Monitoring, Observability & Automation
- Work with enterprise monitoring and event management platforms to improve alert quality, service visibility, and operational awareness.
- Proactively monitor network and infrastructure health, investigate performance issues, and identify trends that may affect availability, latency, or service quality.
- Design and improve automation using APIs, scripting, coding, and operational tooling to reduce manual effort, improve consistency, and strengthen command center capabilities.
Operational Readiness, Documentation & Continuous Improvement
- Review new and changed services for operational readiness, including monitoring, alerting, dependencies, runbooks, support models, and escalation paths.
- Support high-risk changes, maintenance windows, and cutovers by validating outcomes, detecting regressions, and coordinating rollback when needed.
- Develop and maintain SOPs, procedures, runbooks, network diagrams, troubleshooting guides, incident reports, and operational summaries, while using incident trends and support metrics to drive continuous improvement.
Technical Escalation & Mentorship
- Serve as the senior technical escalation point for complex production issues, major incidents, and high-impact service degradations.
- Provide hands-on coaching and technical direction to junior engineers and NOC personnel during troubleshooting, restoration, and incident response activities.
- Partner with engineering and service owners to improve supportability, resilience, observability, and production readiness for critical services and platforms.
Requirements
Bachelor's degree in computer science, information technology or related field; or equivalent work experience. (Typically, four years of additional related, progressive work experience would be needed for candidates applying for this position who do not possess a bachelor's degree. A minimum of two years additional directly related technical experience is required.)
Must have five or more years of experience.
Strong experience leading or supporting high-severity incidents in a production environment.
Strong hands-on troubleshooting across Windows, Linux, networking, and enterprise infrastructure.

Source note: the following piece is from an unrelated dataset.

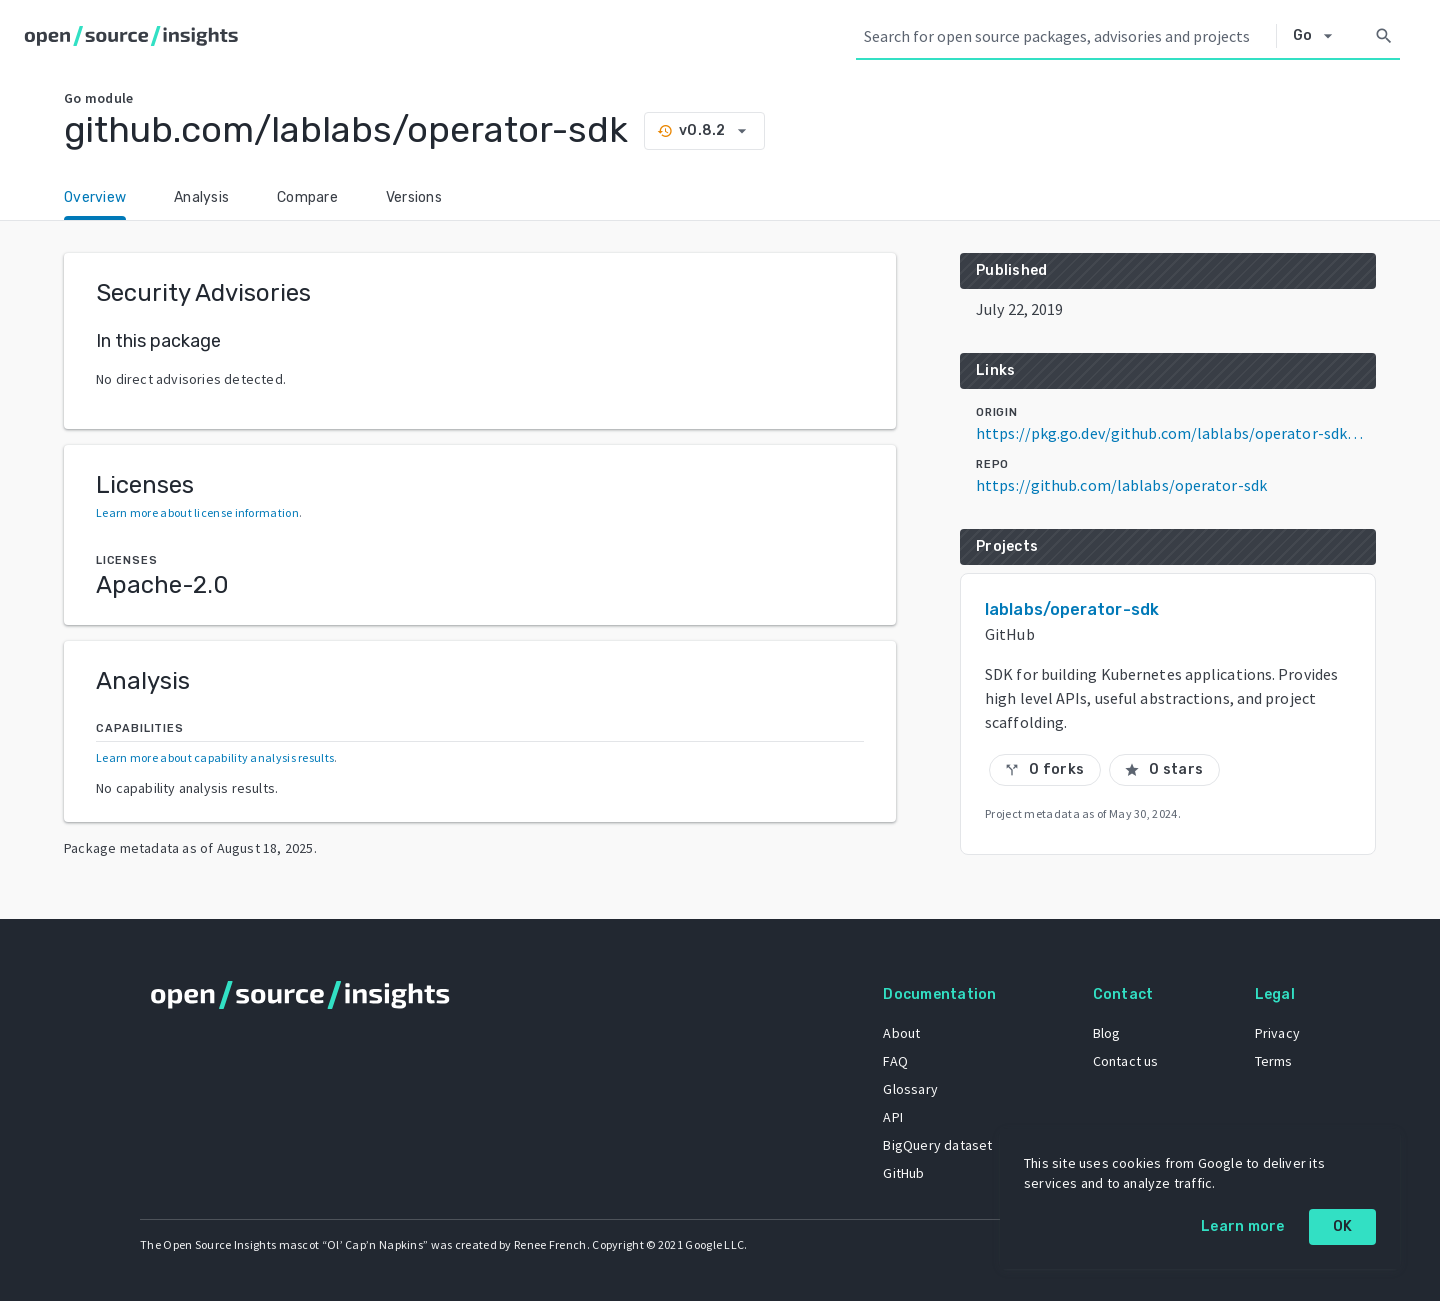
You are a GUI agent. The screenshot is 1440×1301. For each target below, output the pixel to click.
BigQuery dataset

Solid knowledge of TCP/IP, routing, switching, VLANs, DNS, DHCP, VPNs, firewalls, and load balancing.
Experience with enterprise monitoring, alerting, and ticketing platforms.
Experience using logs, dashboards, packet captures, traces, and network / system diagnostic tools.
Experience with Python, scripting, APIs, automation, or coding-based solutions.
Strong writing and communication skills, with the ability to create clear, accurate, and professional SOPs, runbooks, network diagrams, technical procedures, incident reports, post-incident reviews, and operational summaries.
Ability to work effectively in a 247 environment, remain calm during major incidents, and participate in a rotational on-call schedule as needed.
Preferred Qualifications
Experience in regulated, multi-affiliate, or OT / industrial environments.
CCNA, CCNP, or equivalent networking knowledge.
Experience with observability platforms, metrics, logs, traces, and alert design.
Familiarity with ITIL-based incident, problem, and change management practices.
Experience with cloud, hybrid infrastructure, or configuration / automation tooling.
Experience helping build or mature a command center or enterprise operations function.
Candidates will complete a short technical simulation involving real-world troubleshooting scenarios. The simulation may include troubleshooting scenarios across networking, Windows, Linux, incident response, automation, and operational decision-making.